Drill 4: The Difficult / Sensitive Email
For the email you have been putting off all week β declining an offer, asking for a raise, telling a coworker something hard, apologizing for a mistake β AI is best used as a thinking partner, not a writer.
Run this in Claude:
I need to send a difficult email. Situation: [3-4 sentences of context]. The outcome I want: [one sentence]. The relationship I want to preserve: [one sentence]. Before drafting, ask me three questions to understand what I am most worried about, then propose 2 possible drafts with very different tones (one direct, one soft) so I can choose.
Pick a draft. Then rewrite it in your own voice. Sensitive emails sent by AI sound passive-aggressive in ways you cannot quite name β but the recipient will feel it.
Newsletters: Drafting in 30 Minutes
A weekly newsletter sounds like a huge commitment until you treat it as a 30-minute Sunday session. Here's the workflow:
Step 1 β Capture inputs (Mon-Sat, 60 sec each). Whenever you read something interesting, save the link in a single Google Doc with a one-line note on why. By Sunday you have 8-12 raw inputs.
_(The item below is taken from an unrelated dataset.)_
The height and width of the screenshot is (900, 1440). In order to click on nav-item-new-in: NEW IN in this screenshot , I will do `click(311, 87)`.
Step 2 β Sort into a theme. Open Claude and paste your week's inputs:
Below are 10 things I read this week. Find the strongest single theme connecting them. Suggest 3 possible newsletter titles (under 50 characters) on that theme.
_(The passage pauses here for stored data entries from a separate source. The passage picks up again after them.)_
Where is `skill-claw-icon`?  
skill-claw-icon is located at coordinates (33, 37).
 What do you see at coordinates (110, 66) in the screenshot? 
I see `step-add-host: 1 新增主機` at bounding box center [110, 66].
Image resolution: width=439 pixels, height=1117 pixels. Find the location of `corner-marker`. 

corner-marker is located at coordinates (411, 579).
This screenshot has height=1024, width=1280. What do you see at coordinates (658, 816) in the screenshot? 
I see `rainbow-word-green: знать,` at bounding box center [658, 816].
Step 3 β Draft from the theme. Pick a title and run:
Draft this week's newsletter. Title: [title]. Format: 1-line tagline, 2-paragraph essay (200 words) opening the theme, then 4 short link sections (each: link title, one paragraph of why it matters, source URL). End with a 1-line P.S. with my voice. Tone: like a smart friend texting me. Audience: [your audience].
Step 4 β Personalize. Replace at least three generic claims with specific ones. Add one tiny personal moment from your week.
Step 5 β Subject line A/B. Generate 15 subject lines, pick the strongest two, alternate weekly.
That is a full newsletter in under 30 minutes. Sustainable.
The Mistakes Recruiters and Professors Notice Instantly
These flag your email as "AI-drafted, did not edit":
- "I hope this email finds you well."
- "I am writing to inquire about..."
- "Please don't hesitate to reach out."
- "Three bullet points each starting with the same emoji."
- A subject line in title case ("Application For The Marketing Internship Position").
- A signature with too many credentials packed in.
Strip these. Your emails will instantly read more competent.
A Quick Practice Exercise
Pick one email you have been putting off for more than two days. Use Drill 1, 2, 3, or 4 to draft it in Claude. Edit it for specificity. Send it before you close this lesson. The fastest way to internalize this lesson is to ship one real email right now.
Key Takeaways
- Every great email has five parts: specific subject line, personal opener, the ask, the reason, and an easy yes.
- Cold emails live or die on the "specific things you noticed about them" β paste real LinkedIn or article details into your prompt.
- For sensitive emails, use AI as a thinking partner that proposes 2 different-tone drafts, then rewrite in your own voice.
- The 30-minute Sunday newsletter workflow: capture during the week, find a theme, draft from the theme, personalize, A/B subject lines.
- Strip giveaway phrases ("I hope this email finds you well", "I am writing to inquire about...") β they instantly tag your email as unedited AI output.